The Maldives have a range of different habitats including deep sea, shallow coast, and reef ecosystems, fringing mangroves, wetlands and dry land. There are 187 species of coral forming the coral reefs. This area of the Indian Ocean, alone, houses 1,100 species of fish, 5 species of sea turtle, 21 species of whale and dolphin, 400 species of mollusc, and 83 species of echinoderms. The area is also populated by a number of crustacean species: 120 copepods, 15 amphipods, more than 145 crab and 48 shrimp species.

Among the many marine families represented are pufferfish, fusiliers, jackfish, lionfish, oriental sweetlips, reef sharks, groupers, eels, snappers, bannerfish, batfish, humphead wrasse, spotted eagle rays, scorpionfish, lobsters, nudibranches, angelfish, butterflyfish, squirrelfish, soldierfish, glassfish, surgeonfish, unicornfish, triggerfish, Napoleon wrasse, and barracuda.

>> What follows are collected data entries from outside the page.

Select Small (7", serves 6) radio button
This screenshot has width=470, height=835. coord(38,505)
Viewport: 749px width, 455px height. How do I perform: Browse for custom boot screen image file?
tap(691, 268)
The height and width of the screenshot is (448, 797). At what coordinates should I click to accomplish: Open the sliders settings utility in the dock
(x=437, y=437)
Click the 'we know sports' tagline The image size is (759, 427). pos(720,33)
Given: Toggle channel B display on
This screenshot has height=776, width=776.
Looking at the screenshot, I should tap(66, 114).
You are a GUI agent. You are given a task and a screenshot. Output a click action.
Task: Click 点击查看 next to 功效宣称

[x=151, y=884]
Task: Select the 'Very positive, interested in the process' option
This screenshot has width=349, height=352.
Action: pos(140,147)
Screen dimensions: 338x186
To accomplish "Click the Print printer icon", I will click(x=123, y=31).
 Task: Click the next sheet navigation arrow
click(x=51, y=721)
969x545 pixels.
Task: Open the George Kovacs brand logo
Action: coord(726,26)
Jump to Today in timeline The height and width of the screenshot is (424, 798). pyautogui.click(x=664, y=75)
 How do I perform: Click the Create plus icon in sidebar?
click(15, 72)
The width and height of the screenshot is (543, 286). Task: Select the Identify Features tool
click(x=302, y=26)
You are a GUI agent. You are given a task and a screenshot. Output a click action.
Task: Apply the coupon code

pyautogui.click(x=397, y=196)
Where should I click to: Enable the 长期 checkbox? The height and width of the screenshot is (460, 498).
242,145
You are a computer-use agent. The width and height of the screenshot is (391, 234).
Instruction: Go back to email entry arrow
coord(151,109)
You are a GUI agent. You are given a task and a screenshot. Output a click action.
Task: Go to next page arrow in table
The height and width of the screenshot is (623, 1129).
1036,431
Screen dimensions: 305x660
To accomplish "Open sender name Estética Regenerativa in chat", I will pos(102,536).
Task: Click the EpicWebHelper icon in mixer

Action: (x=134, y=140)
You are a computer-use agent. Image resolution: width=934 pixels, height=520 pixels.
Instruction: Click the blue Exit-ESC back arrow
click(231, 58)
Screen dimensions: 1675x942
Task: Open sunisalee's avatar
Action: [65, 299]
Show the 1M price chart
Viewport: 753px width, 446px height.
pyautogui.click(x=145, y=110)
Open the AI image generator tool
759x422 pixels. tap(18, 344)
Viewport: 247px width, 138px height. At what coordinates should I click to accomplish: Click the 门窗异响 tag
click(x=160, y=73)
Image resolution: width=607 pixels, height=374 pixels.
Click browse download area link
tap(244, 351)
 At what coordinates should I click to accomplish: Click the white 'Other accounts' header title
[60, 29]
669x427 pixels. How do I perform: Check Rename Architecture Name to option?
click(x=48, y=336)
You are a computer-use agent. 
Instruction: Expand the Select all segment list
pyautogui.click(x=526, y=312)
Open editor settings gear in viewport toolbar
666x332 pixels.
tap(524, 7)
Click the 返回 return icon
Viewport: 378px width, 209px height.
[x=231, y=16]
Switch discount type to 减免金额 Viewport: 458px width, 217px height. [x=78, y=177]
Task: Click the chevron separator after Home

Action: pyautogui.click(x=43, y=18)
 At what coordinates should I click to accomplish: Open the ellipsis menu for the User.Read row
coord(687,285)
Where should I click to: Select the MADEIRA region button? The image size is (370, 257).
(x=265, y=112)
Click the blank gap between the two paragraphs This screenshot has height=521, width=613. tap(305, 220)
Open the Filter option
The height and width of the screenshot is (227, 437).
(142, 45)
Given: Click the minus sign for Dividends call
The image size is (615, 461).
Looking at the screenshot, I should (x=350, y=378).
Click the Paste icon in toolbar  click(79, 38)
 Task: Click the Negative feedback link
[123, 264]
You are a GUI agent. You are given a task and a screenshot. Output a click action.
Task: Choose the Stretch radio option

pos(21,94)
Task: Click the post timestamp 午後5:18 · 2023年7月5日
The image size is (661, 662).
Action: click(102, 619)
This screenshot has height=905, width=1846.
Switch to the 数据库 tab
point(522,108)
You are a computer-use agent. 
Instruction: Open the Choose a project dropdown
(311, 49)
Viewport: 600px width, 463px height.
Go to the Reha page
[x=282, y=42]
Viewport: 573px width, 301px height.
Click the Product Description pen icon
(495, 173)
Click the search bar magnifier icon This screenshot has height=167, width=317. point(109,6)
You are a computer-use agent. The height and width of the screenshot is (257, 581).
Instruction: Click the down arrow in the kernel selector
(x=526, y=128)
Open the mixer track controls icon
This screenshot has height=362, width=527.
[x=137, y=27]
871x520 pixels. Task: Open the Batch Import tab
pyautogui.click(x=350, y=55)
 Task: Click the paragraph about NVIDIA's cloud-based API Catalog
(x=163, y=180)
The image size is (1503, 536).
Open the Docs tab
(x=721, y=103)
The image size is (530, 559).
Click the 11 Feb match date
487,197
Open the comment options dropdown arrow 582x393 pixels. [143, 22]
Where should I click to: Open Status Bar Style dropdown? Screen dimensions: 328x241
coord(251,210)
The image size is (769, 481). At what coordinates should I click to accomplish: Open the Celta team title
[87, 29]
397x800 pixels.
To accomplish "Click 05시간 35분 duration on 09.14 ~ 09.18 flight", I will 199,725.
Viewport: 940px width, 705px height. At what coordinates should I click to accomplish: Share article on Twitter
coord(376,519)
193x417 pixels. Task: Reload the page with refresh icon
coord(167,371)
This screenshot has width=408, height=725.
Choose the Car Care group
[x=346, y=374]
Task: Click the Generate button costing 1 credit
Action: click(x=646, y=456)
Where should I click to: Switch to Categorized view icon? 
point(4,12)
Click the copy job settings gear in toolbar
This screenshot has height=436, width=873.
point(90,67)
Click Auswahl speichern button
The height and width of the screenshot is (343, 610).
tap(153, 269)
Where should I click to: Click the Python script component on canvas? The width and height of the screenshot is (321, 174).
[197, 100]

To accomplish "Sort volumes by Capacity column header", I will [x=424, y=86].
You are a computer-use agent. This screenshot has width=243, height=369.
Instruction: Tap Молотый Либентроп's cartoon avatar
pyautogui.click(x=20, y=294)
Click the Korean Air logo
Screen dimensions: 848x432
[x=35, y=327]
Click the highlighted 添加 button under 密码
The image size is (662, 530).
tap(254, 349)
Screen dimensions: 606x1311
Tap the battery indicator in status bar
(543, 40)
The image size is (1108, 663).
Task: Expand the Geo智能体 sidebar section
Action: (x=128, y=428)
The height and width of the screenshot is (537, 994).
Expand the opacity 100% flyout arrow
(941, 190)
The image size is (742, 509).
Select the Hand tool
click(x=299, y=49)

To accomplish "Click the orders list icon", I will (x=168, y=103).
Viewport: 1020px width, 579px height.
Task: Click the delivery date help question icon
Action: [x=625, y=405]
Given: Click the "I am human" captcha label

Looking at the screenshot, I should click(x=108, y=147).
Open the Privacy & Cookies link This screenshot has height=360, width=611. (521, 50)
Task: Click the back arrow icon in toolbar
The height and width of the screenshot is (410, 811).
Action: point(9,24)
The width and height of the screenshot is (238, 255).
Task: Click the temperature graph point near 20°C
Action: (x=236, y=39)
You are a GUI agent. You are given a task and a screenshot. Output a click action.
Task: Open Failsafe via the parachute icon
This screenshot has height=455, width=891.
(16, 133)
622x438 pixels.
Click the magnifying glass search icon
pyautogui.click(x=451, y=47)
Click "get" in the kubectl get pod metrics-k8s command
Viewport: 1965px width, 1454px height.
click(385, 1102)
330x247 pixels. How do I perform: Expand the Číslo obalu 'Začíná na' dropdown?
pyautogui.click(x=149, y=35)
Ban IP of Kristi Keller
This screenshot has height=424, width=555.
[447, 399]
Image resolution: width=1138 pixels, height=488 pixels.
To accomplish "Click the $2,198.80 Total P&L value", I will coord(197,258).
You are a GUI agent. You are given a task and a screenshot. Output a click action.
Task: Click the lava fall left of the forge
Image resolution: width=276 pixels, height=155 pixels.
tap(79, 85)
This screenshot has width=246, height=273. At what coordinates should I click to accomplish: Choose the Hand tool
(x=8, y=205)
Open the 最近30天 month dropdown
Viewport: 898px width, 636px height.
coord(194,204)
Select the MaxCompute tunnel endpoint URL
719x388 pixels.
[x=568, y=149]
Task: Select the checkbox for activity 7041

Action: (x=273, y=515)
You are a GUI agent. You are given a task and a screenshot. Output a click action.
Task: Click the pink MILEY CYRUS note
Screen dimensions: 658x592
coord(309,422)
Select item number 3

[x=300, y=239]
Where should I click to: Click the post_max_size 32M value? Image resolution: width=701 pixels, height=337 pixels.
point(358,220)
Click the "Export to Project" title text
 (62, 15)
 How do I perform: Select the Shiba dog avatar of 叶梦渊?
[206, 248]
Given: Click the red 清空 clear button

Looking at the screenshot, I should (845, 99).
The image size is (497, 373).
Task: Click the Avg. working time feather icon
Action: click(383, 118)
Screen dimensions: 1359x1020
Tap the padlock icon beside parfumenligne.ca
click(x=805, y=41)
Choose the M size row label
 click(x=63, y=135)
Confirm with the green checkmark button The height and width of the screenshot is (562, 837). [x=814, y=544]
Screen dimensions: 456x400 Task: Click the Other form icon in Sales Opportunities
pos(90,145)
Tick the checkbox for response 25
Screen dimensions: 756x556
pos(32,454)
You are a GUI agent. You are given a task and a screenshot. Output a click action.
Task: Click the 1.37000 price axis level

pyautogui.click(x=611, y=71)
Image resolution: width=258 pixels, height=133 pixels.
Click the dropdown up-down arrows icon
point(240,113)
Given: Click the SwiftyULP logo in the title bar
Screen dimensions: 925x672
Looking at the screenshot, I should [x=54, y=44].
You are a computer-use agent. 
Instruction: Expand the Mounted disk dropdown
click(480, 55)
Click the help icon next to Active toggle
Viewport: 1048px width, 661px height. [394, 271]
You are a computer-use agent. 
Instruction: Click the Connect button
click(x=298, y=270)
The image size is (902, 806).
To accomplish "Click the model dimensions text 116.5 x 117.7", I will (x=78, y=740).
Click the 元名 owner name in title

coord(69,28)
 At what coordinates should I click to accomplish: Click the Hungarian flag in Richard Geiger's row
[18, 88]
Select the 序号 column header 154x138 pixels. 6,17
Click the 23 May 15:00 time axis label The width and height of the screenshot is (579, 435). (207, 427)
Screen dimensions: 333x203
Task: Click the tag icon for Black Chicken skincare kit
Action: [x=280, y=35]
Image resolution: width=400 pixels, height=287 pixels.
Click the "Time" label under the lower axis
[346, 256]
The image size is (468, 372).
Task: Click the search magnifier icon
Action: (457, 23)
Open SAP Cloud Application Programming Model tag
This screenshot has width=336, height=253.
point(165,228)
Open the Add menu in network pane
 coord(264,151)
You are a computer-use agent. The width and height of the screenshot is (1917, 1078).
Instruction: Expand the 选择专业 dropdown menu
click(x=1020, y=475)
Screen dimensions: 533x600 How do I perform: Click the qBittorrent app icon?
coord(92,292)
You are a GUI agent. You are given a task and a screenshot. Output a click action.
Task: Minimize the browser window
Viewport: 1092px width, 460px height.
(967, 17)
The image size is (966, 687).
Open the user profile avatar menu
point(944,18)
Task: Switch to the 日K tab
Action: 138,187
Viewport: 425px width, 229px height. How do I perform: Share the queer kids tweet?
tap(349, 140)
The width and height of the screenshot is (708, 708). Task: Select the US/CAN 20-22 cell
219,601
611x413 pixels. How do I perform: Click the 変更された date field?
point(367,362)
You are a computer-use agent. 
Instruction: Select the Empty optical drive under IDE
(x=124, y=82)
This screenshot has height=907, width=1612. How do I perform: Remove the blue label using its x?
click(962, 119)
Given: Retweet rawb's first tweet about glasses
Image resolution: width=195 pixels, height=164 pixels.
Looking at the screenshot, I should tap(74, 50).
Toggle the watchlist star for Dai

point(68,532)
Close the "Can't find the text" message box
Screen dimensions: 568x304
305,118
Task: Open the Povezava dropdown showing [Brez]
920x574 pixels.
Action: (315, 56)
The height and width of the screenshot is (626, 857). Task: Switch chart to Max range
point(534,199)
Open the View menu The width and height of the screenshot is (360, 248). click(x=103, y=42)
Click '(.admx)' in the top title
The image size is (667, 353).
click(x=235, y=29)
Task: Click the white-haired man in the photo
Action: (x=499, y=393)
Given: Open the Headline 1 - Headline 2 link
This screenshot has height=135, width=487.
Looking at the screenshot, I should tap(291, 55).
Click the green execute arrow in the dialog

These coral reefs provide habitats to a variety of marine organisms that vary from plankton to whale sharks.

==Facilities and legal constraints==

- Medical facilities for treatment of diving injuries.
- Legal constraints on underwater activity. The Maldives Recreational Diving Regulation, 2003 requires that recreational diving service providers are to be licensed. No recreational diving is allowed deeper than 30 meters or requiring decompression stops. Divers must show evidence of certification and recent experience, and solo diving is forbidden.